Joi Ito's Web

Joi Ito's conversation with the living web.

Posted by Thomas Crampton

Just returned to Paris from Munich where I went to write a story on the progress of Open Source implementation by the city government: Microsoft Chief Dines in a Linux City

The project has been troubled but is still on track.

Attended a small dinner hosted by Dr. Hubert Burda of Hubert Burda Media that was attended by the CEOs of BMW, Adidas and other major German companies. Steve Ballmer, the guest of honor, spoke briefly about Open Source and Google.

Ballmer clearly views Google as enemy number 1. He said something like Google had better watch out because the people in Microsoft will be forced to work “harder and harder and harder and harder and harder and harder until we offer better services” repeating the word half a dozen times. Quite forceful and you can see his drive.

He was also interesting about the future of the corporation when confronted with open source. Corporations offer consistency over time and user support, Ballmer argued.

Several members of the audience disagreed: “Have you ever tried to call Dell or Apple or Microsoft for a problem you have?
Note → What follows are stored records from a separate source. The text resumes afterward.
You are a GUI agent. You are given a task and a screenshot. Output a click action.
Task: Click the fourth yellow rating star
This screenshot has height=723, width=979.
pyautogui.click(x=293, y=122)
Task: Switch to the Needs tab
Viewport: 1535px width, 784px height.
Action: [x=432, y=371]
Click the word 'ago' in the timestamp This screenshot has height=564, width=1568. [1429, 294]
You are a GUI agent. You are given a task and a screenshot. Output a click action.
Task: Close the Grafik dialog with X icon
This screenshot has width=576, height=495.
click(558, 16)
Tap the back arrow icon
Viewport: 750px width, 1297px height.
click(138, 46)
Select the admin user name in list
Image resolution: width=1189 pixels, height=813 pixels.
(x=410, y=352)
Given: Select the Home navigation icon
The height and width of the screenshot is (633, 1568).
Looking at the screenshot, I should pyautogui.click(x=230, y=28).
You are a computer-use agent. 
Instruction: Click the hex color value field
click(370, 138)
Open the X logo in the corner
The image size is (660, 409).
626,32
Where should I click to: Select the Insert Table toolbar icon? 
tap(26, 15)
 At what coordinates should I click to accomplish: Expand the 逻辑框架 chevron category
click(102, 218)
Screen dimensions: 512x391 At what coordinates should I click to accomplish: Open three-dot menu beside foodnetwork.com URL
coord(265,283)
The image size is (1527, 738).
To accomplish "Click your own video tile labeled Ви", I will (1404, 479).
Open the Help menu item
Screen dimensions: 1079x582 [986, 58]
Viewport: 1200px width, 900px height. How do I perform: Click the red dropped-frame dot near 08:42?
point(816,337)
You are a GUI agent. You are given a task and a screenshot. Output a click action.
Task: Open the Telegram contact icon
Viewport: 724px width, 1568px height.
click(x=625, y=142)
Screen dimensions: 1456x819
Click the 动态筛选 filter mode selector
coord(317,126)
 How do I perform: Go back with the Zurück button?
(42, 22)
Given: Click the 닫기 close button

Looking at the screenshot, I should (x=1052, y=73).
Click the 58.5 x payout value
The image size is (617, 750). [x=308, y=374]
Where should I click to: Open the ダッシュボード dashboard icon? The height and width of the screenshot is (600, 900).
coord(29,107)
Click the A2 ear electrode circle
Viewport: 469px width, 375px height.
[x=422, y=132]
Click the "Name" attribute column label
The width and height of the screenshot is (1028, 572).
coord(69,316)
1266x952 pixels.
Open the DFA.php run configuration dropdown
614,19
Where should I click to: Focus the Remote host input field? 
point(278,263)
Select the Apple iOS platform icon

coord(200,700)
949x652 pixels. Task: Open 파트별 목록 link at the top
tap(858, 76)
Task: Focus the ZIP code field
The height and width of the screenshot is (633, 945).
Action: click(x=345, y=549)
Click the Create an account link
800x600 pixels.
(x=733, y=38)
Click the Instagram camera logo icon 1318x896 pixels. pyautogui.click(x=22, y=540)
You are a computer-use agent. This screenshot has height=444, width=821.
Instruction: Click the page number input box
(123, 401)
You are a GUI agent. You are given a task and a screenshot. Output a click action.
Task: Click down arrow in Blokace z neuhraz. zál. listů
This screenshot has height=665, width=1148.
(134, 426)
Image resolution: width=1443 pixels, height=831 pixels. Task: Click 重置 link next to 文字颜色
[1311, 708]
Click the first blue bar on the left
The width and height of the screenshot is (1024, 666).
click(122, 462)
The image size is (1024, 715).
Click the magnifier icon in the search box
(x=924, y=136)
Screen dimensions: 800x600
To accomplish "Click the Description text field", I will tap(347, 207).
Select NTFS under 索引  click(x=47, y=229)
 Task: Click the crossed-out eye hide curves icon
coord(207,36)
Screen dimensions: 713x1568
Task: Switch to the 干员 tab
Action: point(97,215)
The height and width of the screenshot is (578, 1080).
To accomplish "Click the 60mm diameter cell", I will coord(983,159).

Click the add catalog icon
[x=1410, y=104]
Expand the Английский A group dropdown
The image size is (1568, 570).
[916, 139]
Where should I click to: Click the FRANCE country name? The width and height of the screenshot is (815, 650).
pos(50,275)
No, you go to online forums to look up what other users recommend.”

As for consistency over time, one reason the city of Munich went for Open Source is that they were angered about being forced to pay for an upgrade to Windows XP.

They expect the savings, however, is expected not in the licensing fee for the software, but in the ability to switch service companies. If you buy Microsoft, only Microsoft can provide servicing. If you use open source, you can change service providers.

To come back to the original question: How will corporations look in a world where collaborative volunteer efforts do things for free on the Internet? Will corporations disappear?


"Will corporations disappear?"

I suspect that you meant to ask "will software vendors disappear"? Open Source will bring even more technology companies into being, but they will be primarily service and support companies (which you mention) rather than product companies. In most cases, it still makes sense for those companies to be limited-liability corporations to protect the investors and employees. Even charities incorporate.

It depends on the sector that the corporation serves. It's easier to tap into volunteer efforts for non-utility related services, but I would probably lean more toward a corporation when faced with a utility need or requirement.

this is interesting. especially the "support"-thing. I never would ask m$ when I have problems with my pc or something. without the internet and m$-support only we still would use win95.

corporations will never completely disappear. but they have to make a change. they have to rethink their philosophy which today says we-produce-a-lot-of-crap-but-maybe-something-will-be-good-if-not-who-cares-we-make-money-anyway.

and they are TOO powerful of course. we'll see.

the hard ballming Hitler

Very high-profile group you were. Sounds like Ballmer was dying to make his point, at least to leave a positive impression. However, it also sounds as if he did not succeed, rather overdid his jug, no?

Do you really believe that companies will be able to survive solely as an open source software service provider? Is this the world we want to live in...half baked software and cheapo service providers? I don't think that model will survive, what do we do after all the eager beavers writing OSS put software companies out of business?

The future of corporations? That's an excellent question! I think the open source mentality is part of the answer (as Benkler's "Coase's Penguin" suggests), but that's only part of it. There are issues of leadership (based more on referent leadership, rather than on reward/punishment or celebrity charisma). And there is the question of the metric used to measure "goodness" - I would suggest that profitabilty probably isn't adequate any longer, in a world in which scarcity is not the issue, and the drive for profit has just about bankrupted us all relative to our planet (not to mention morality and ethics). Additionally, I think we need an alternative reading of management history from the late 19th through the 21st century that both explains where (and why) we've been, and the effects at the current break boundary. There is much to consider, but I'm still working on it.

Hans, I have to agree. I watched the Steve Ballmer video of this event and he really does use his arms and his body just like Hitler!

It was screamingly funny though hauntingly familiar.